Look through the listing below for the string "Select". Show each line where it occurs.

DATA FOR THIS EXERCISE.

-------

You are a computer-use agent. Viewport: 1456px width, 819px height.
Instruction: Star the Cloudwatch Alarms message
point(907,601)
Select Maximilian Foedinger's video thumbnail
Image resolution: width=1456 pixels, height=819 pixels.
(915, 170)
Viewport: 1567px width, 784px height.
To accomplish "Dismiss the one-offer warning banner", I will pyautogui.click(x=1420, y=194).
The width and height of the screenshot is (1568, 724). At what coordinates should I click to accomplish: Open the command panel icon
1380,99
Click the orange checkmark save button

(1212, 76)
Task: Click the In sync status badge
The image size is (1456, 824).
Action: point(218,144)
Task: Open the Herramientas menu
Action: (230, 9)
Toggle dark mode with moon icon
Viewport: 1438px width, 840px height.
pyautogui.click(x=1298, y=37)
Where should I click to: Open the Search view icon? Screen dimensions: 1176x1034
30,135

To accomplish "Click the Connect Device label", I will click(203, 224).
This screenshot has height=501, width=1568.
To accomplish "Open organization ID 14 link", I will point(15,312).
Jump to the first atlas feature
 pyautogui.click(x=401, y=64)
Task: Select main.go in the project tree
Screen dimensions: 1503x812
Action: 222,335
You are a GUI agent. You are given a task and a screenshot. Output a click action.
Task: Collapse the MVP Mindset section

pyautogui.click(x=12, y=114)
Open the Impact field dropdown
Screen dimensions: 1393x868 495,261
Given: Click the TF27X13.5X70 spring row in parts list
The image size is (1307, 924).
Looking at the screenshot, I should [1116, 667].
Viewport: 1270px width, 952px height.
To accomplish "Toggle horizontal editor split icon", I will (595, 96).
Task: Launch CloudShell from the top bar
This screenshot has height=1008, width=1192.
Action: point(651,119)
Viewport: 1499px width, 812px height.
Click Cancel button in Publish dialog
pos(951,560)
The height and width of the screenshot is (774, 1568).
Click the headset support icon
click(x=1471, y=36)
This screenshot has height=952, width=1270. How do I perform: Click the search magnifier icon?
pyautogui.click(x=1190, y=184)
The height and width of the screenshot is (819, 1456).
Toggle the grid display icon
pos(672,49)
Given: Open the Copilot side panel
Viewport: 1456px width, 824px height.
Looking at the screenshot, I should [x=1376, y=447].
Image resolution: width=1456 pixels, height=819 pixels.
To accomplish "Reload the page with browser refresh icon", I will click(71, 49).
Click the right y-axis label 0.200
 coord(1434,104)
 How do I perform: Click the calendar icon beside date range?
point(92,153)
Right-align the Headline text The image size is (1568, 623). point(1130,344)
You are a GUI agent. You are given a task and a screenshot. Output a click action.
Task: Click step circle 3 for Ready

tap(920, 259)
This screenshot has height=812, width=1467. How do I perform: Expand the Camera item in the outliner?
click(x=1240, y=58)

-------

OUTPUT.
Select Maximilian Foedinger's video thumbnail
Task: Select main.go in the project tree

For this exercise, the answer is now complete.